**Task requirements**
Copy the records below word for word, from the line containing "Viewport: 800px width, 478px" through the end of the records, leaving out the pictures.

**Supplied information**

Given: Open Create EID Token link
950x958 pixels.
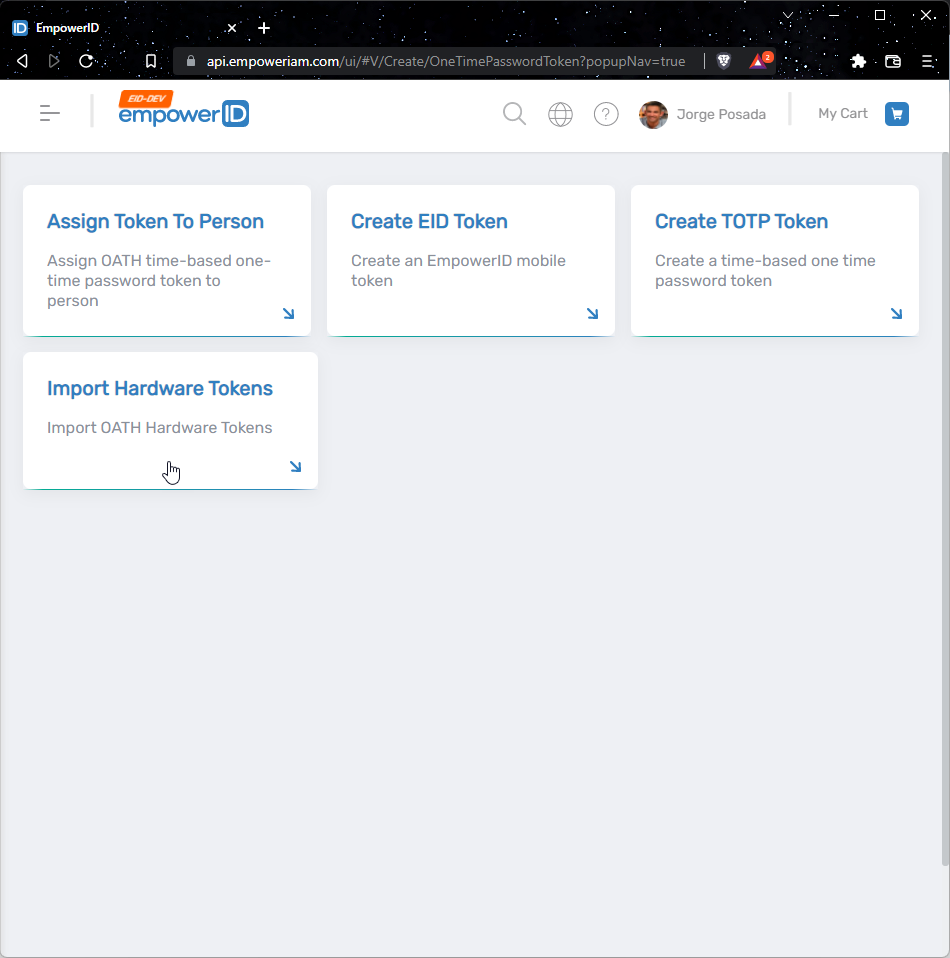Looking at the screenshot, I should [429, 222].
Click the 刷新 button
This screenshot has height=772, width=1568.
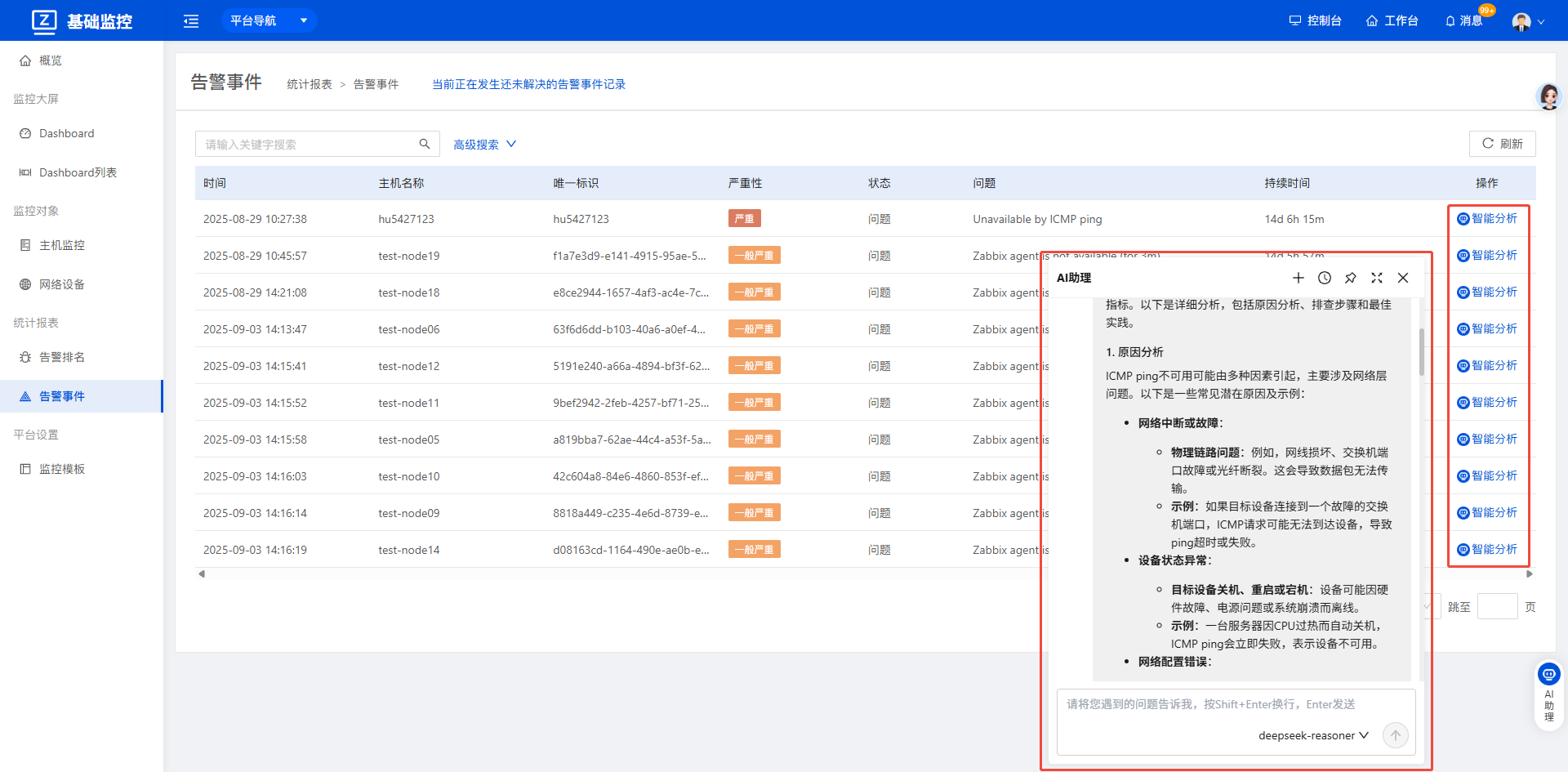pyautogui.click(x=1502, y=144)
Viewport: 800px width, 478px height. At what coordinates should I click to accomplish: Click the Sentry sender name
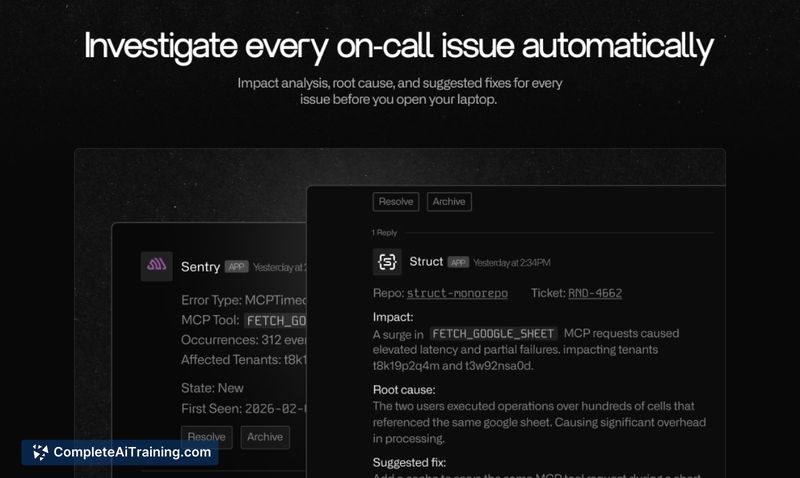[x=200, y=267]
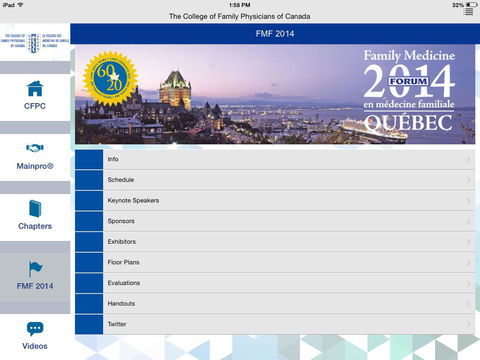Open the CFPC home icon
This screenshot has height=360, width=480.
click(x=35, y=88)
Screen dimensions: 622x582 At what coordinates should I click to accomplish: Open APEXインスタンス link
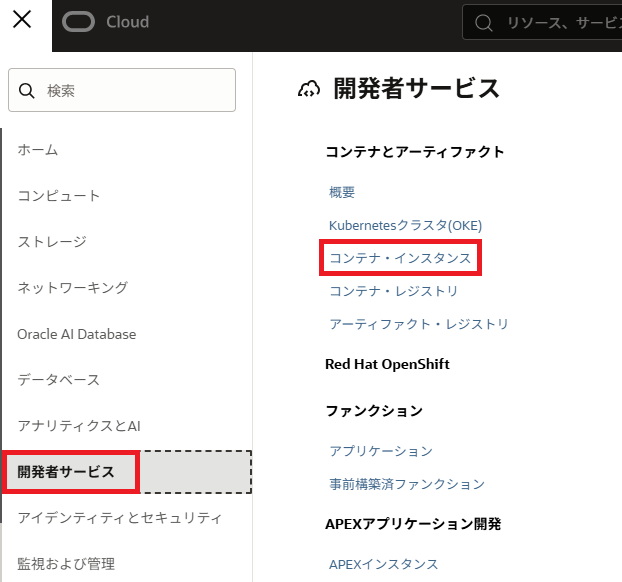(384, 564)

**Exercise output**
Viewport: 800px width, 478px height. At what coordinates should I click to accomplish: Click the Sentry sender name
[x=200, y=267]
Open the CFPC home icon
This screenshot has height=360, width=480.
click(x=35, y=88)
Screen dimensions: 622x582 At what coordinates should I click to accomplish: Open APEXインスタンス link
(384, 564)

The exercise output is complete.